LEBAK – Hujan deras yang mengguyur wilayah Rangkasbitung sejak Rabu malam berubah menjadi bencana bagi aktivitas ekonomi warga.
Pasar Kampung Semi, yang berada di Desa Narimbang Mulya, Kecamatan Rangkasbitung, Kabupaten Lebak, mendadak terendam banjir pada Kamis dini hari,(29/1/2026) sekitar pukul 02.00 WIB.
Air yang meluap secara tiba-tiba merendam area pasar hingga mencapai setinggi lutut orang dewasa, membuat aktivitas jual beli lumpuh total.
Pasar tradisional yang biasanya mulai bergeliat sejak pagi hari itu tak bisa difungsikan sebagaimana mestinya.
Berdasarkan keterangan pedagang, derasnya hujan yang turun dalam waktu lama membuat saluran air di sekitar pasar tak mampu menampung debit air.
Akibatnya, air mengalir bebas dan menggenangi lapak-lapak pedagang tanpa peringatan.
Dalam kondisi minim penerangan, para pedagang berjibaku menyelamatkan barang dagangan agar tidak terendam lebih lama.
Sebagian terpaksa mengangkat dagangan ke tempat lebih tinggi, sementara lainnya hanya bisa pasrah melihat lapaknya dikepung air.
“Airnya naik cepat, tidak ada tanda-tanda sebelumnya. Begitu sadar, sudah setinggi lutut,” ujar Wirawan, salah satu pedagang Pasar Kampung Semi.
Banjir ini berdampak langsung pada penghasilan pedagang kecil. Sejumlah komoditas, terutama bahan pangan dan kebutuhan harian, terancam rusak akibat terendam air. Kondisi tersebut membuat kerugian tak terhindarkan.
Menurut Wirawan, banjir kali ini menjadi salah satu yang terparah sepanjang ia berdagang di pasar tersebut.

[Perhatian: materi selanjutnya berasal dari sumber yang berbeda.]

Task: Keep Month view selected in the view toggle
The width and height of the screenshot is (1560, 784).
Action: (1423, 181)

Ia menilai persoalan utama bukan hanya hujan deras, tetapi buruknya sistem drainase yang sudah lama dikeluhkan pedagang.
“Kalau hujan deras sedikit saja, air pasti menggenang. Tapi yang ini parah sekali,” katanya.

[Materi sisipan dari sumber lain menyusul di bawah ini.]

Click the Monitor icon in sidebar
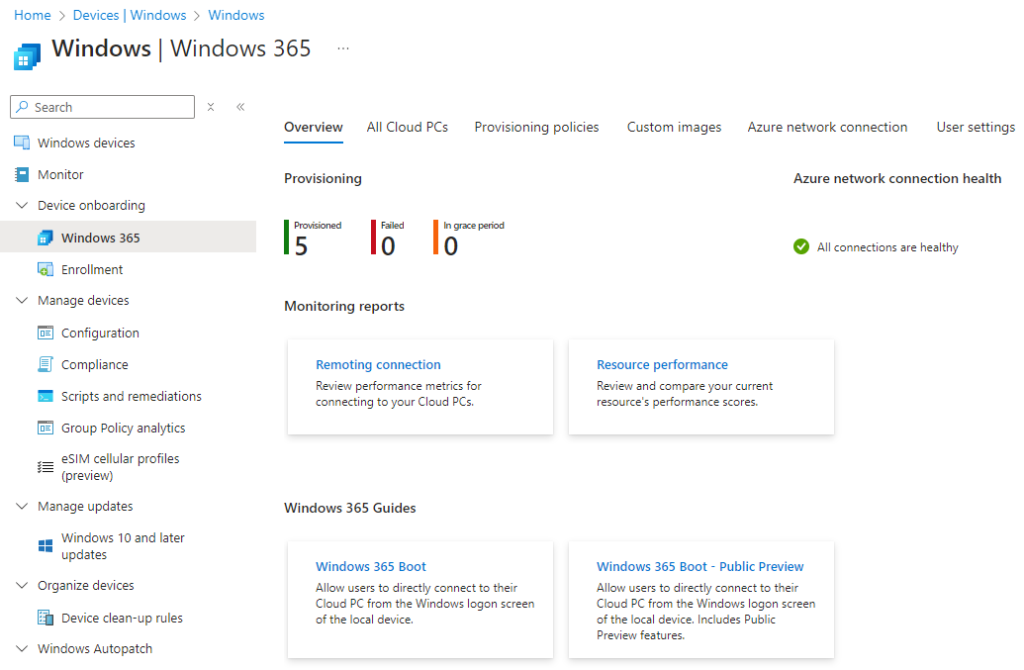Viewport: 1024px width, 670px height. pyautogui.click(x=22, y=175)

Para pedagang berharap kejadian serupa tidak terus berulang. Mereka mendesak adanya penanganan konkret dari pemerintah daerah, khususnya perbaikan saluran drainase dan penataan lingkungan pasar.
“Kami ini menggantungkan hidup di pasar. Kalau setiap hujan kebanjiran, kami mau bertahan sampai kapan?” ujar Wirawan.
Ia menegaskan, tanpa perbaikan infrastruktur yang menyeluruh, pedagang Pasar Kampung Semi akan terus menjadi pihak yang paling dirugikan setiap musim hujan tiba.
Peristiwa banjir yang melanda Pasar Kampung Semi Desa Narimbang Mulya menjadi pengingat pentingnya penataan pasar rakyat yang layak dan aman.
Pasar bukan sekadar tempat jual beli, tetapi denyut ekonomi warga yang seharusnya mendapat perlindungan maksimal. (*/Sahrul).